The logic behind combining these systems makes sense when you consider the environment. Aquaponics facilities already maintain carefully controlled temperature and humidity conditions. Mushroom growing requires its own specific climate parameters, but the infrastructure overlap — insulated spaces, air handling systems, water management — means the marginal cost of adding mushroom production to an existing aquaponics operation is lower than building a standalone mushroom farm from scratch.
Urban Agriculture in Calgary's Industrial Belt
Calgary's southeast industrial area is a landscape of warehouses, manufacturing shops, and logistics companies. It's not picturesque, but it's practical. The zoning allows agricultural operations, the buildings provide the enclosed spaces that controlled-environment farming requires, and the location puts Deepwater Farms within the city limits — minutes from restaurants, grocery stores, and the farmers' markets where their products end up.

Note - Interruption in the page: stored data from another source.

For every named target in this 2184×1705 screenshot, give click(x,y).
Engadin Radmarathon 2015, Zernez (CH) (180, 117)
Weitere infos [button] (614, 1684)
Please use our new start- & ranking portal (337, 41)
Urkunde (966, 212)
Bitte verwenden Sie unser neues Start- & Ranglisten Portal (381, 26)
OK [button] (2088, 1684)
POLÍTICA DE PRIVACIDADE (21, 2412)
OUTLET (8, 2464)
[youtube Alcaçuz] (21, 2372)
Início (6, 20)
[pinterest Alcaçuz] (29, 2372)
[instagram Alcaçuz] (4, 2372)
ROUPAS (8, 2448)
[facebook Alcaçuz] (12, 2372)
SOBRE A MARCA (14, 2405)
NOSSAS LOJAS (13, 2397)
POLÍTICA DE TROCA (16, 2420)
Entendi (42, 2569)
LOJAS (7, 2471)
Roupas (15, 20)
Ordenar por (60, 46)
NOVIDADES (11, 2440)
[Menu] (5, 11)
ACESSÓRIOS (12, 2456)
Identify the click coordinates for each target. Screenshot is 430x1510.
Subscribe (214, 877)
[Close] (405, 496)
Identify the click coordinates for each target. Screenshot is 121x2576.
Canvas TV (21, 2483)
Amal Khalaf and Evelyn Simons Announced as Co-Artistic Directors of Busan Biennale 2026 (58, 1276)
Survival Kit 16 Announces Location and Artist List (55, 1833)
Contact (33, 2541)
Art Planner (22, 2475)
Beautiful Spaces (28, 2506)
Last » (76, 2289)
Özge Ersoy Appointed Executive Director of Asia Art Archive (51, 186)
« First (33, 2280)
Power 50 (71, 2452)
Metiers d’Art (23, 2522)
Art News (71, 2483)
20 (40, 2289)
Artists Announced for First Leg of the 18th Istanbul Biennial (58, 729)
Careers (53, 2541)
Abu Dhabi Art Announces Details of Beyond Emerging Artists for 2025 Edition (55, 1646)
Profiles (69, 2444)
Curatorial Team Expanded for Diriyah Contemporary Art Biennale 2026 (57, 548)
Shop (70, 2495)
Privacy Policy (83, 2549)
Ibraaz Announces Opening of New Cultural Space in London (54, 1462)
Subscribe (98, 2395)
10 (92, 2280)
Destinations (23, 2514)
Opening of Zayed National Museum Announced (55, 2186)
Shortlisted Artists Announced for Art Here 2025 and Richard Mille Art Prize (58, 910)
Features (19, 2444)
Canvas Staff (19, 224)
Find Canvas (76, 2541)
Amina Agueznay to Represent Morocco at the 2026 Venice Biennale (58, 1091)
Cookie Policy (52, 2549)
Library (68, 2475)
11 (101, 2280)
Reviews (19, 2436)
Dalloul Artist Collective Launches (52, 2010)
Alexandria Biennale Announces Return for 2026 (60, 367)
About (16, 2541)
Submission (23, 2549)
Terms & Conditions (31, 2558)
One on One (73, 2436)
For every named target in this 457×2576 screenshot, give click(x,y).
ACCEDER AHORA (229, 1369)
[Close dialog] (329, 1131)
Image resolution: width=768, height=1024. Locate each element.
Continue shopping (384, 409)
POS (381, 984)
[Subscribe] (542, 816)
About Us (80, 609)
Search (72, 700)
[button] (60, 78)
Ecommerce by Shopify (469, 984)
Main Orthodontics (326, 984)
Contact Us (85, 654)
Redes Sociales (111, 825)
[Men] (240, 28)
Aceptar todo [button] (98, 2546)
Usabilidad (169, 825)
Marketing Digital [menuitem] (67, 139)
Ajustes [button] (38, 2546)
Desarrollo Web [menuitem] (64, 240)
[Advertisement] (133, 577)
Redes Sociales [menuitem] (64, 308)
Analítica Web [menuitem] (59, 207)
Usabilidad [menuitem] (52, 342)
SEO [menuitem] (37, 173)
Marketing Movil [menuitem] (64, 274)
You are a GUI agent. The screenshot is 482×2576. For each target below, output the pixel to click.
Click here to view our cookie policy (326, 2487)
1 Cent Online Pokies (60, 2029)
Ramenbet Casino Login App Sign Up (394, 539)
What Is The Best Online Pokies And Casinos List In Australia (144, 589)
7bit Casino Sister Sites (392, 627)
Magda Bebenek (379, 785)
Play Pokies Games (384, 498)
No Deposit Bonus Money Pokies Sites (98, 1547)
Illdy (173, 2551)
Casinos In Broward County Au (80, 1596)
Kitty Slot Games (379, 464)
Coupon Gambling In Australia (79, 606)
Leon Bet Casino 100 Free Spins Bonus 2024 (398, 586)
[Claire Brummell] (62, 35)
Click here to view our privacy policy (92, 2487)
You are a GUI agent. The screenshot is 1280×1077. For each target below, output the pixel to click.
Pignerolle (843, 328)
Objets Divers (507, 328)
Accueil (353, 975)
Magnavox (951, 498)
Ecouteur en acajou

That urban proximity is a genuine competitive advantage. Fresh mushrooms and greens harvested in the morning can be on a restaurant plate by lunch without ever touching a highway. For chefs who prize freshness, and for consumers increasingly interested in knowing where their food comes from, having a producer inside the city changes the conversation entirely.
The Numbers Tell a Story
A 4.8-star rating across 21 reviews is impressive for any agricultural operation, and particularly notable for one in an urban industrial setting. Twenty-one reviews represent a meaningful sample — enough to smooth out individual outliers and give a reliable picture of how people experience this business. The near-perfect rating at that volume suggests Deepwater Farms has built something that genuinely resonates with the people who encounter it.
Those reviewers likely include a mix of wholesale buyers, market customers, tour visitors, and community members. Urban farms tend to attract more public attention than their rural counterparts simply because they're accessible. People can visit, see the operation, and connect with the food being produced in a way that's harder to replicate when a farm is an hour outside the city.
A Model for Canadian Urban Food Production
Calgary is not a city typically associated with food production. It's known for oil and gas, ranching, and the Stampede. But the growth of operations like Deepwater Farms points to a shift in how cities think about their food systems. Urban agriculture won't replace rural farming, but it can supplement it — providing ultra-fresh, locally grown products that reduce transportation emissions and strengthen local food security.
The mushroom component of Deepwater's operation is particularly well-suited to urban farming. Mushrooms don't need sunlight, they grow vertically in stacked systems that maximize production per square foot, and they can be harvested on short cycles. In an expensive urban real estate market, that efficiency matters.
Deepwater Farms demonstrates that mushroom cultivation isn't confined to rural growing rooms and sprawling farm properties. Sometimes the best place to grow mushrooms is right in the middle of the city that's going to eat them.
You'll find Deepwater Farms at 3630 50 Ave SE in Calgary, Alberta.